Plus fondamentalement, le succès du luxe français à l’export vient redonner un peu de fierté à notre pays qui en a tant besoin. Le luxe, c’est la mondialisation à l’envers, c’est la revanche de la France sur la Chine : nos ouvriers qualifiés, nos artisans, nos designers, nos créateurs exportent leur savoir-faire et leur excellence aux quatre coins de la planète. Chaque Français qui voyage à l’étranger peut voir à quel point les marques et produits de luxe de notre pays – champagne, vins, sacs à main, parfums, etc. — sont plébiscitées. Ce luxe à la française, comme le luxe italien ou suisse, ne vient pas de nulle part : il est le produit d’une longue histoire et prend appui sur un segment de « luxe d’exception », qui vient irriguer l’ensemble du « luxe accessible ». D’ailleurs, les nouveaux et nombreux entrants sur le marché du luxe accessible peinent à remonter la filière et à s’imposer dans le luxe d’exception : l’histoire ne se rattrape pas et ne s’invente pas, même à coups de campagnes marketing.

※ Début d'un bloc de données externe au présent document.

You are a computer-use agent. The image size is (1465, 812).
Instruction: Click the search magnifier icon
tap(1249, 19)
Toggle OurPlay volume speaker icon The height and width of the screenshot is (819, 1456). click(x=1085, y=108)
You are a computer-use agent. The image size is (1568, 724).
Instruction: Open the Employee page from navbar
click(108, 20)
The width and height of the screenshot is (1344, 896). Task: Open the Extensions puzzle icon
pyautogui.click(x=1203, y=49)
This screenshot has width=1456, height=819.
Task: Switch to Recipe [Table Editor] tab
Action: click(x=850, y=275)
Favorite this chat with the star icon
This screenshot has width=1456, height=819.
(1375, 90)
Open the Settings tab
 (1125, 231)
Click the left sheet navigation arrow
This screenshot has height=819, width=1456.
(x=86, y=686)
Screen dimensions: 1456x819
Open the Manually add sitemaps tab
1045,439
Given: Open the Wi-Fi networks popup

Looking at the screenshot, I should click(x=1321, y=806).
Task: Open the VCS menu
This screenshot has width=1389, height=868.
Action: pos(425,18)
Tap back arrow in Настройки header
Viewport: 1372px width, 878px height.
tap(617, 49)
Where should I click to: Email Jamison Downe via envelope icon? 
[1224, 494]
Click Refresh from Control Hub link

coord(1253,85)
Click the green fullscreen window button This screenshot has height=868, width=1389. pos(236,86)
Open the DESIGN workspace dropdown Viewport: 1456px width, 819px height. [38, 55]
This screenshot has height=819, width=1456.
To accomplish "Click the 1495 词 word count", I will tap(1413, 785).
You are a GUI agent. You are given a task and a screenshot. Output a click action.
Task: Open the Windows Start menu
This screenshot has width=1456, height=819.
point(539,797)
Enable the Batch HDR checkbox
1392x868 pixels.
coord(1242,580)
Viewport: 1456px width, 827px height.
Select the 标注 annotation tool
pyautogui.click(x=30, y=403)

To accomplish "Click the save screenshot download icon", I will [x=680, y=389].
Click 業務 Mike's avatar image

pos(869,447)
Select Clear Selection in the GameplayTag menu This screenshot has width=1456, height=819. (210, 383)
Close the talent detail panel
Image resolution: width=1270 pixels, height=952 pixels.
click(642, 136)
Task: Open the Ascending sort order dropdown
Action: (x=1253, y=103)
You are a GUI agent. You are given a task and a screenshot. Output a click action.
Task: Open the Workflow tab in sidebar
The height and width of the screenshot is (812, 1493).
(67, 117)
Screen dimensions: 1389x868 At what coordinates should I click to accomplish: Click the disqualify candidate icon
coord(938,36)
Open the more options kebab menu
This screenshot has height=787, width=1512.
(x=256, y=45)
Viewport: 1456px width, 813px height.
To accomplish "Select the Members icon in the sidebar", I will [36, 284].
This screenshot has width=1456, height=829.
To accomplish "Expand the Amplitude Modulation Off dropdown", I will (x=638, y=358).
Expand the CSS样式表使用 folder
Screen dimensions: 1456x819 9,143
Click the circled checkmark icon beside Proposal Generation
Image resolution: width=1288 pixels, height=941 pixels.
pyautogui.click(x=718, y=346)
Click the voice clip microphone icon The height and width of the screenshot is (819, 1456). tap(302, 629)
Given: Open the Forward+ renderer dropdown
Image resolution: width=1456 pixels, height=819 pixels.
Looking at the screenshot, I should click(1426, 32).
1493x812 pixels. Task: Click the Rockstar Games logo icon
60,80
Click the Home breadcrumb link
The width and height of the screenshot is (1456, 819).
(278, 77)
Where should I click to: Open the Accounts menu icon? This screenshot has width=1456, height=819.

Mais n’oublions pas que l’industrie du luxe, comme toute industrie, est mortelle si on ne prépare pas l’avenir. Menons une politique de pérennisation de nos savoirs faire et métiers d’art, situés en amont de la chaîne de valeur, faute de quoi certaines compétences rares pourraient disparaître demain. Incitons les jeunes à s’orienter vers les formations créatives et valorisons toutes les formes d’excellence. Ne nous endormons pas sur nos lauriers et explorons de nouveaux relais de croissance, en allant au-delà des territoires connus que sont la maroquinerie, le champagne, le parfum ou le prêt à porter : automobile, aviation, services à la personne, etc. Toute activité peut avoir son segment de luxe… dès lors que l’imagination créative et l’excellence des savoir-faire s’en mêlent.

Conforter notre leadership dans le luxe : voilà une ambition industrielle de long terme autrement plus porteuse pour notre pays que celle consistant à… acheter des rames de TGV.